Exercise goal - All lines from the one with "Click the Informational" to the end of the entries below must be written out exactly. Leave out any other line.

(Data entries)
= Beginning of Section =
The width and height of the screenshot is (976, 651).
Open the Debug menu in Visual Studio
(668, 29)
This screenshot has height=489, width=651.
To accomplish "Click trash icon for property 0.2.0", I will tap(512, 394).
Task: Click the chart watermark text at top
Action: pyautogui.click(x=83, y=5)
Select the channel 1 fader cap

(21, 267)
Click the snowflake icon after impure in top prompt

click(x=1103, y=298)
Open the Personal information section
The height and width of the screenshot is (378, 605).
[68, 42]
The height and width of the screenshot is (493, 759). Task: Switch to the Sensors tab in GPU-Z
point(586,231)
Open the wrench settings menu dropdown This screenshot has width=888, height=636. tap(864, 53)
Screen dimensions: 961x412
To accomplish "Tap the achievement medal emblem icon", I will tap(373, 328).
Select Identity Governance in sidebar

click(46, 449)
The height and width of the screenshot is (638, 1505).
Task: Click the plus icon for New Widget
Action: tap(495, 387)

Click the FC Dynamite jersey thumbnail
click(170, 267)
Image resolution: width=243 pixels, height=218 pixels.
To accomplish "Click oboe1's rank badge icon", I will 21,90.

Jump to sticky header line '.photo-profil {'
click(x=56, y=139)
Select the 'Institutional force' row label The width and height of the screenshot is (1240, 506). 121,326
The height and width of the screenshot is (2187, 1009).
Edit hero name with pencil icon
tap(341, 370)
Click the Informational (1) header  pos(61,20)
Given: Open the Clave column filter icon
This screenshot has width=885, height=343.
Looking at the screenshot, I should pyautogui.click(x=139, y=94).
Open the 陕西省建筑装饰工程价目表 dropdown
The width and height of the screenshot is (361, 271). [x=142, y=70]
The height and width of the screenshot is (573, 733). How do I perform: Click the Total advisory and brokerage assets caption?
= End of Section =
Result of the task -
Click the Informational (1) header  pos(61,20)
Given: Open the Clave column filter icon
This screenshot has width=885, height=343.
Looking at the screenshot, I should pyautogui.click(x=139, y=94).
Open the 陕西省建筑装饰工程价目表 dropdown
The width and height of the screenshot is (361, 271). [x=142, y=70]
The height and width of the screenshot is (573, 733). How do I perform: Click the Total advisory and brokerage assets caption?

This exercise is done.